-------- Extracted data --------

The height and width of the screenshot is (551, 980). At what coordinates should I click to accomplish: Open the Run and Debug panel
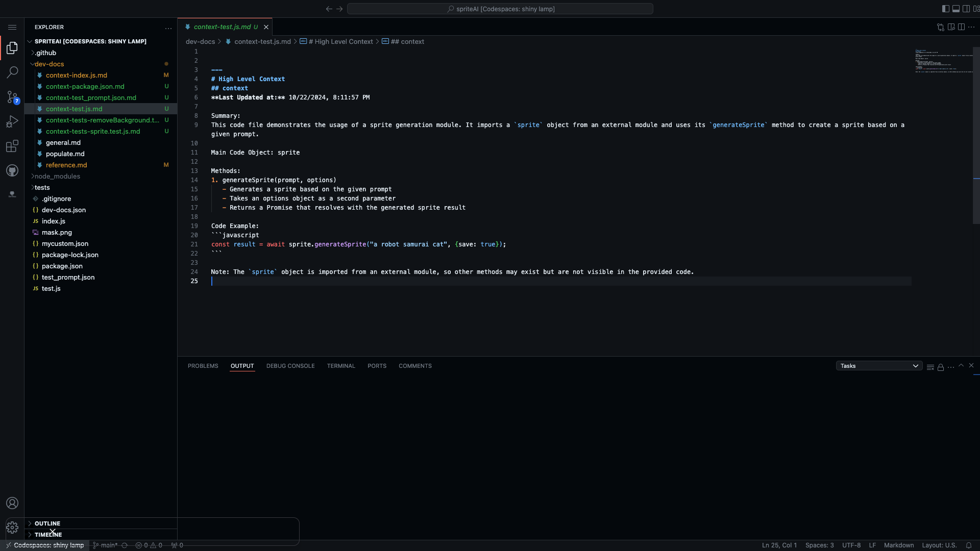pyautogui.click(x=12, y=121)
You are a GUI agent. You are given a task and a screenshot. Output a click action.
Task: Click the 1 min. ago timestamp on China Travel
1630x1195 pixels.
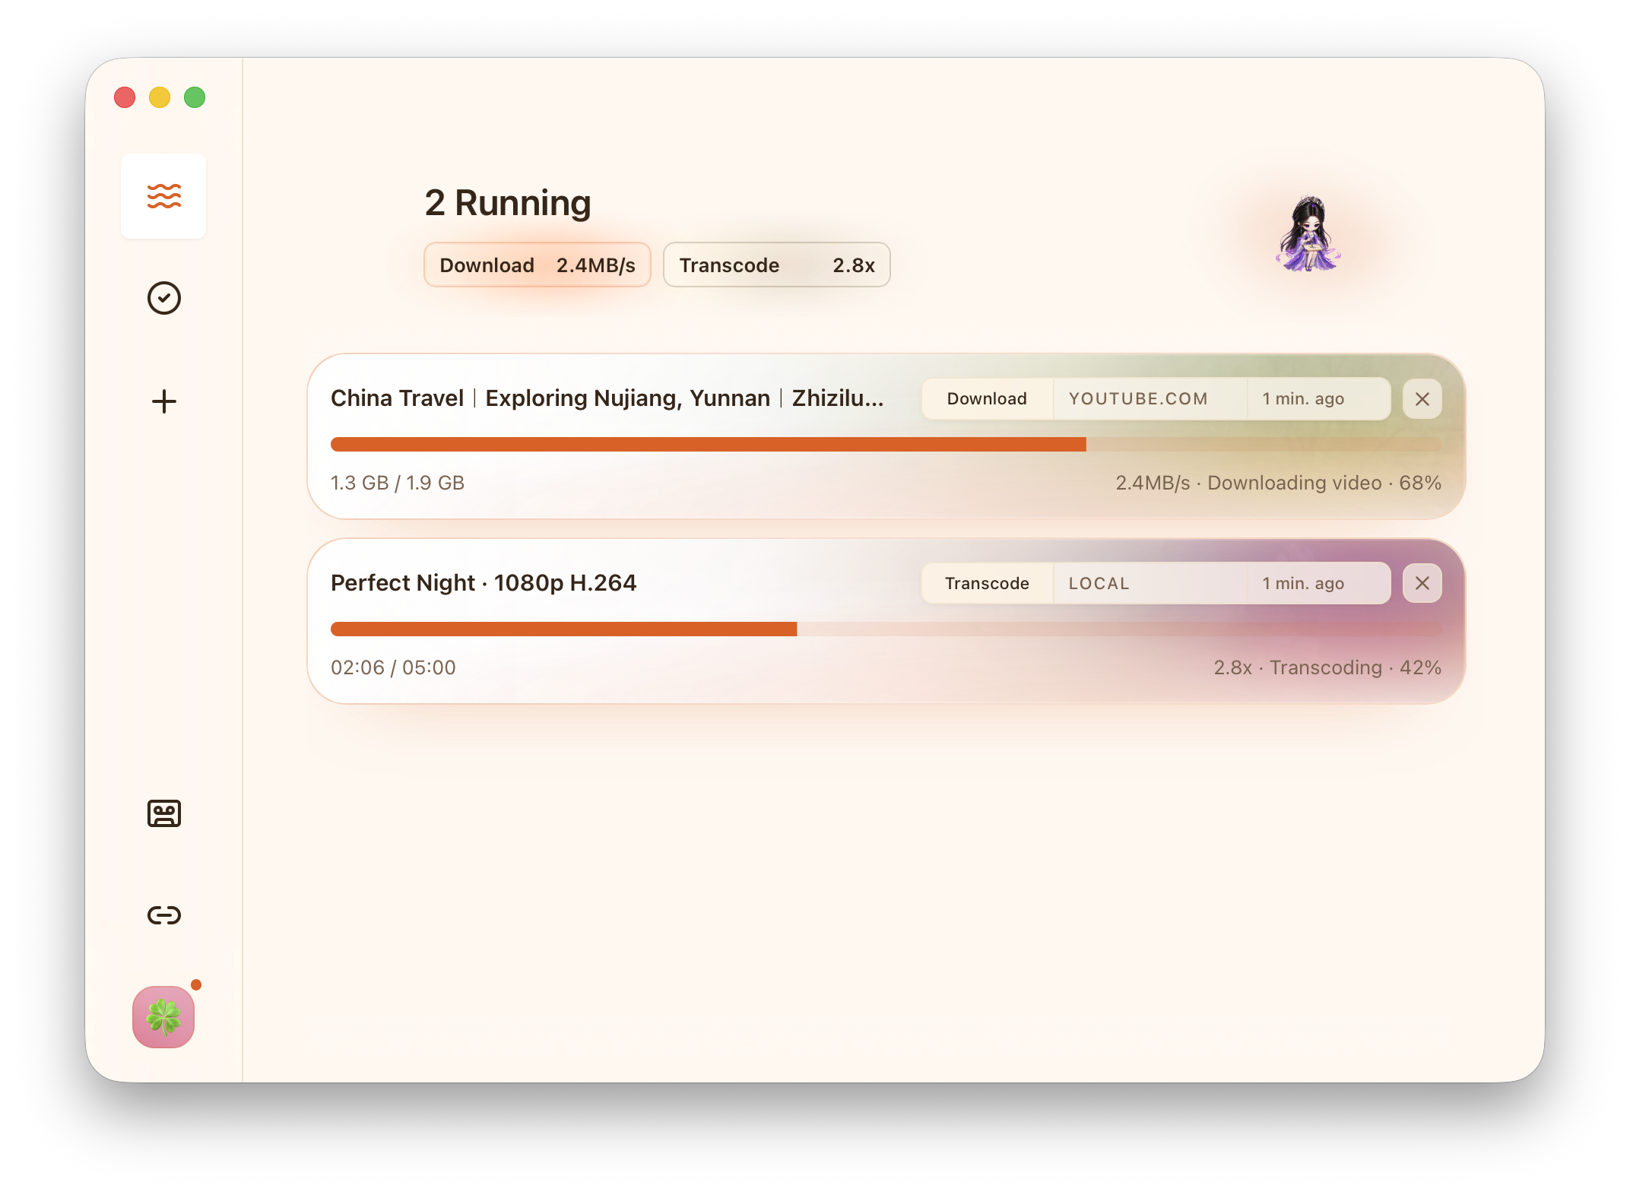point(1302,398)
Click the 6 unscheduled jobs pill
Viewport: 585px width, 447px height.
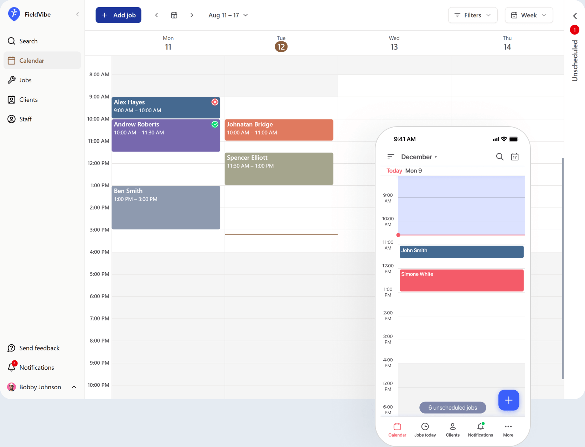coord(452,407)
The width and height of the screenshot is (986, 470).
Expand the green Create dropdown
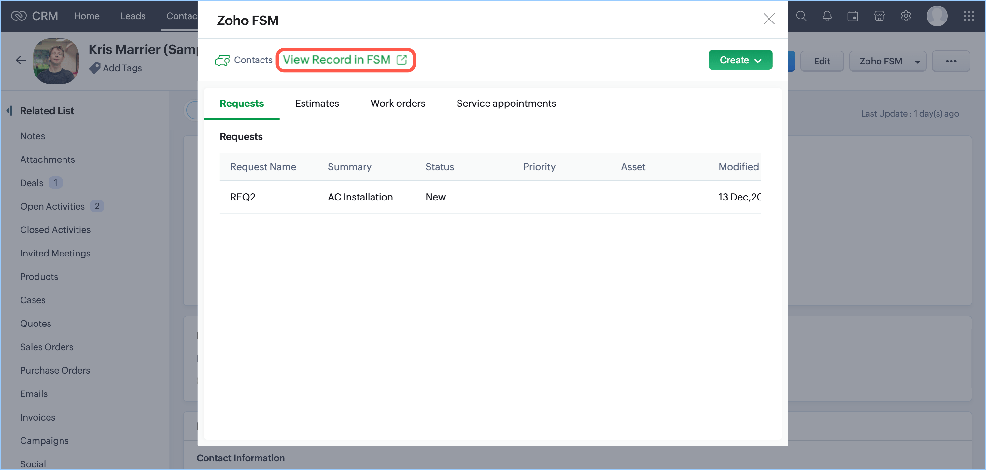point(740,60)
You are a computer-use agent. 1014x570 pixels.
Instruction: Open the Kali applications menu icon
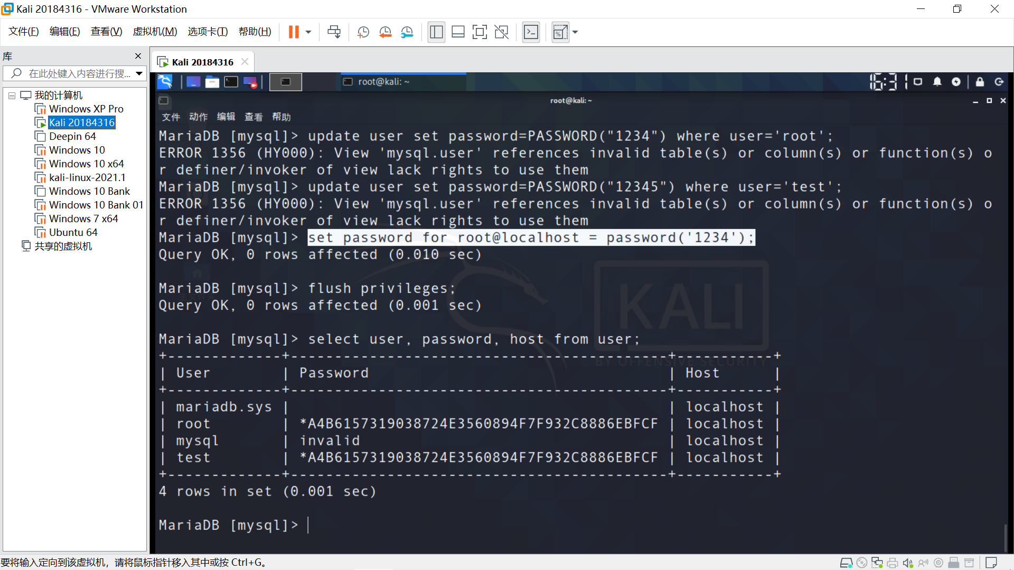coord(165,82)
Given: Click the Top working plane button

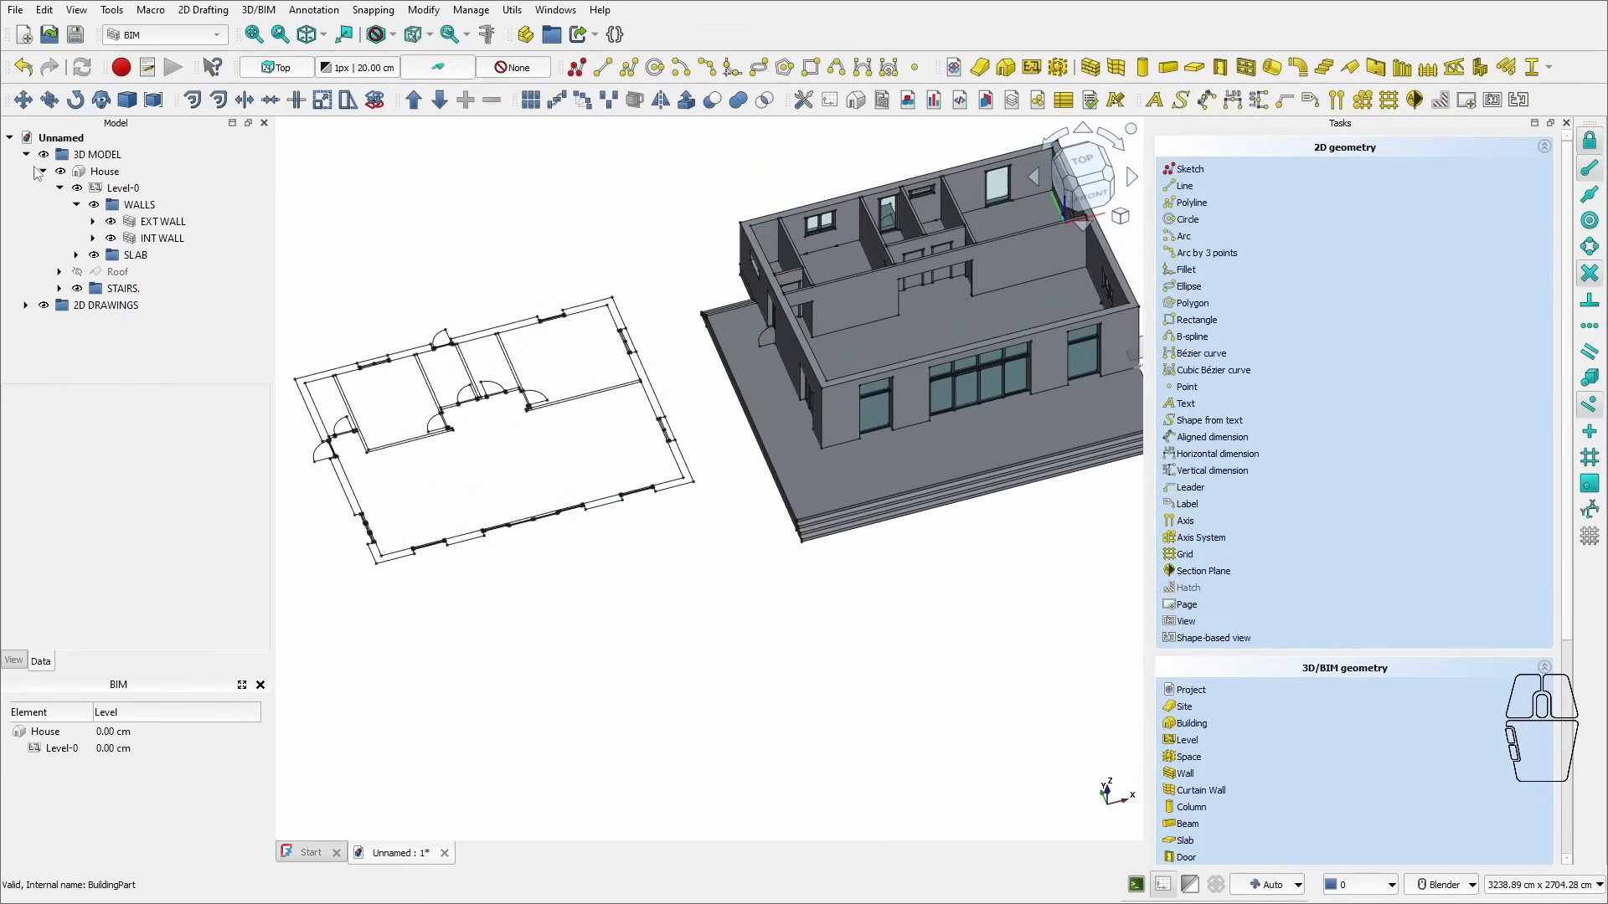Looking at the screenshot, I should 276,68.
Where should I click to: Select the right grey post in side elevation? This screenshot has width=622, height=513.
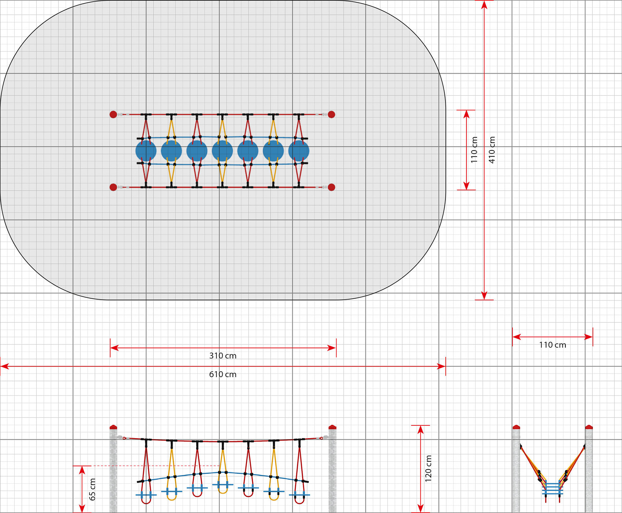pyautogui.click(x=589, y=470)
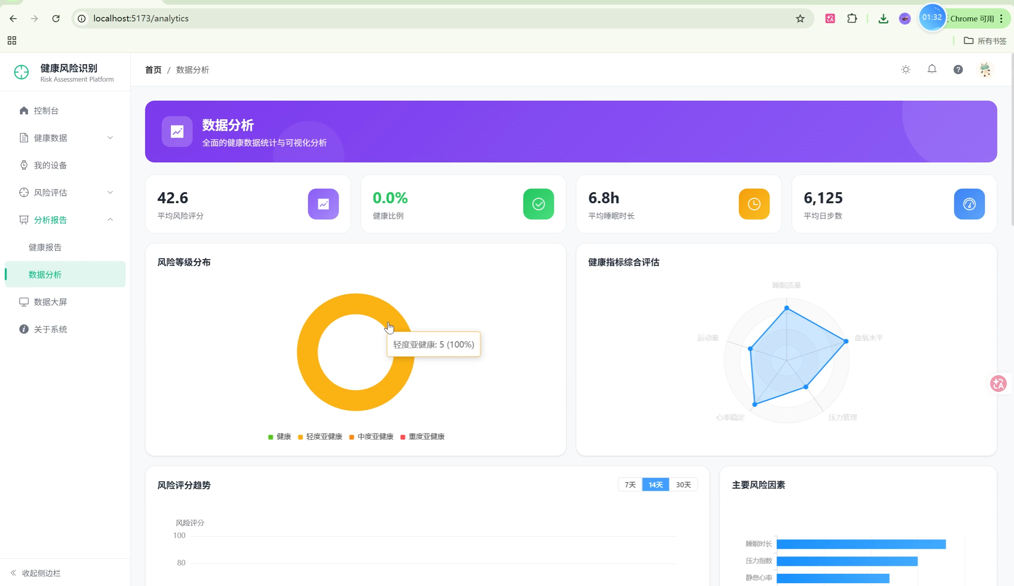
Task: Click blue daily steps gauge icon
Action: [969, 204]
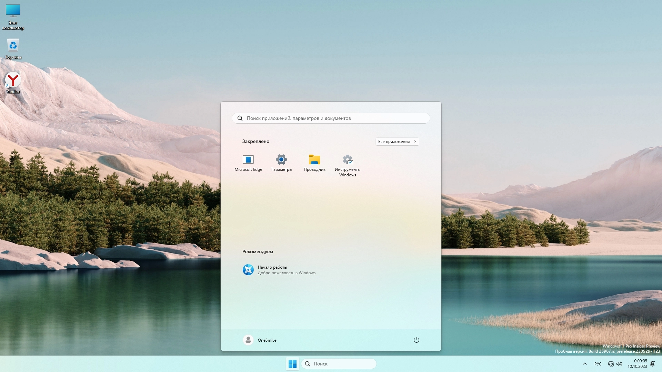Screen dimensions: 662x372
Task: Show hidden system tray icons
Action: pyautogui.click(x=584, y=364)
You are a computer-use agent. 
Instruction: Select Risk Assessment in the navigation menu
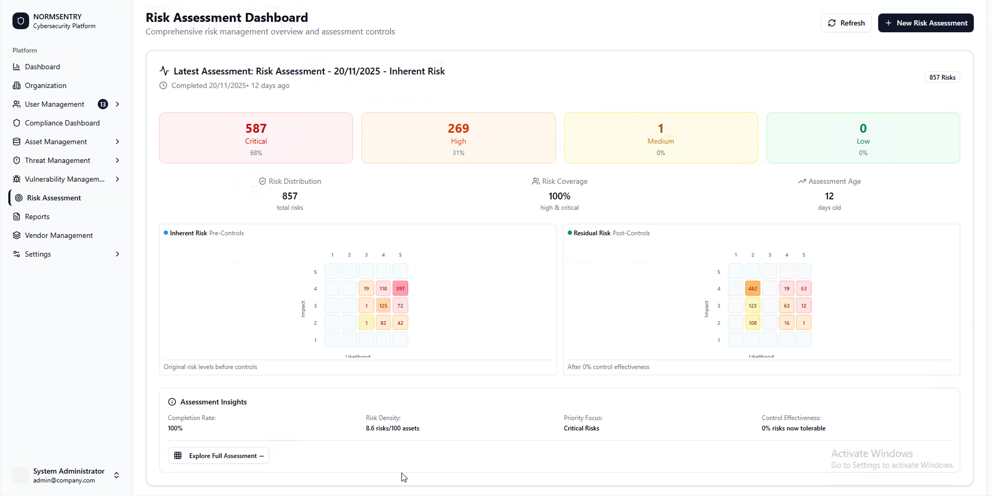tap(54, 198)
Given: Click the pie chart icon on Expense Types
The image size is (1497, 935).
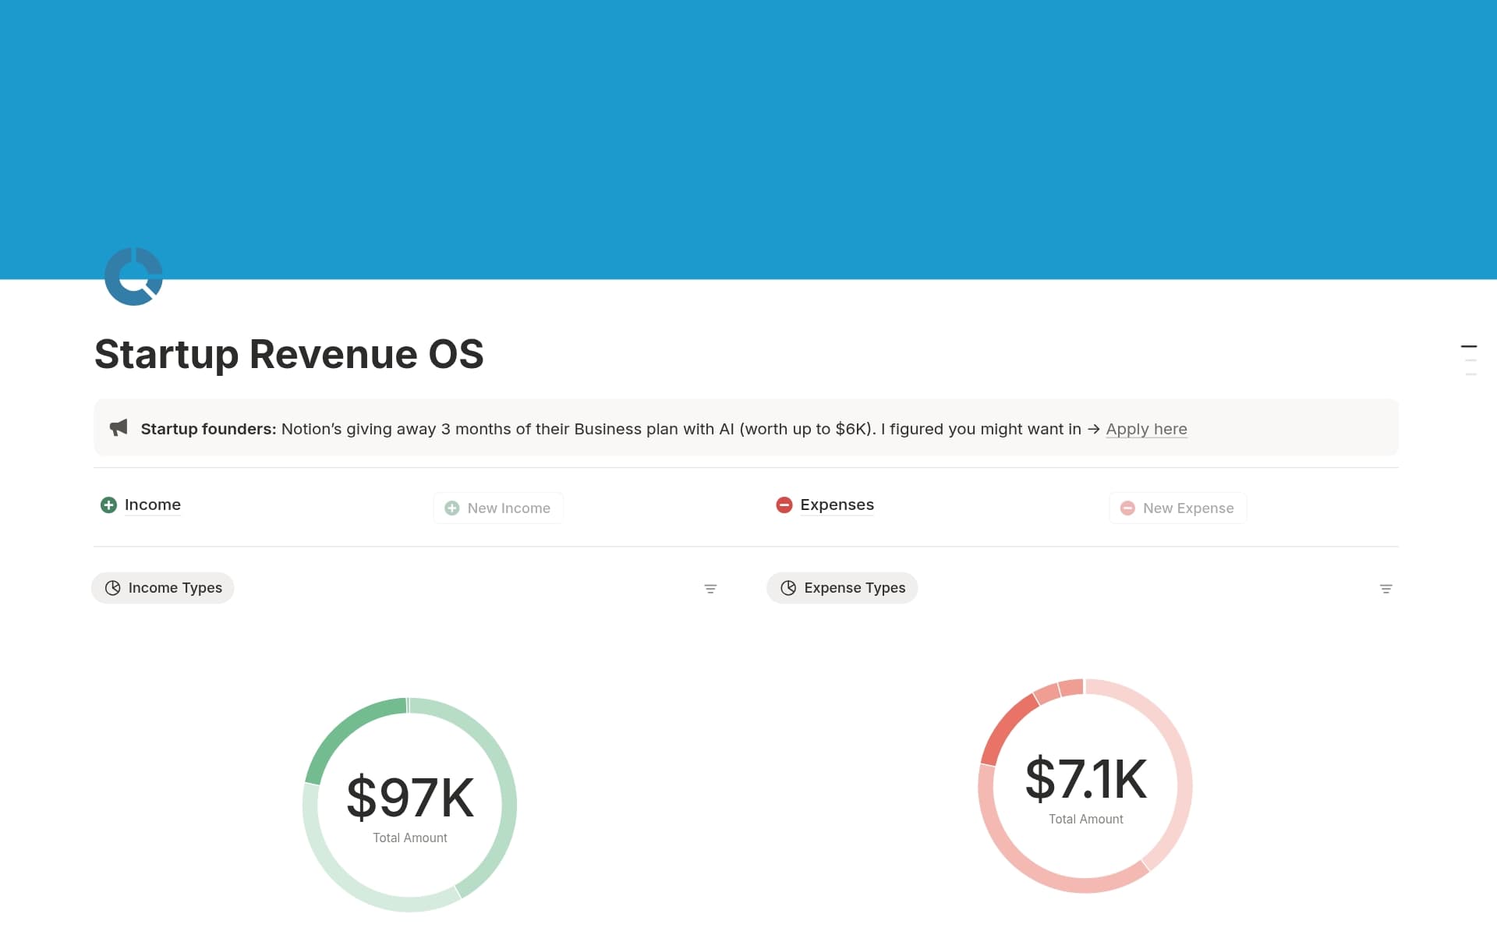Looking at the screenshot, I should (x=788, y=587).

--------

## Work to be completed
All of the entries above should be duplicated exactly, except for the pictures.

## Solution to the exercise
The height and width of the screenshot is (551, 980). At what coordinates should I click to accomplish: Open the Run and Debug panel
pyautogui.click(x=12, y=121)
You are a GUI agent. You are given a task and a screenshot. Output a click action.
Task: Click the 1 min. ago timestamp on China Travel
1630x1195 pixels.
point(1302,398)
Click the 6 unscheduled jobs pill
Viewport: 585px width, 447px height.
coord(452,407)
The width and height of the screenshot is (986, 470).
Expand the green Create dropdown
point(740,60)
You are a computer-use agent. 1014x570 pixels.
Instruction: Open the Kali applications menu icon
coord(165,82)
Given: Click the Top working plane button

Looking at the screenshot, I should 276,68.
Where should I click to: Select the right grey post in side elevation? This screenshot has width=622, height=513.
pyautogui.click(x=589, y=470)
Task: Click blue daily steps gauge icon
Action: [969, 204]
Screen dimensions: 662x372
Task: Show hidden system tray icons
Action: pyautogui.click(x=584, y=364)
You are a computer-use agent. 
Instruction: Select Risk Assessment in the navigation menu
tap(54, 198)
Given: Click the pie chart icon on Expense Types
The image size is (1497, 935).
Looking at the screenshot, I should (x=788, y=587).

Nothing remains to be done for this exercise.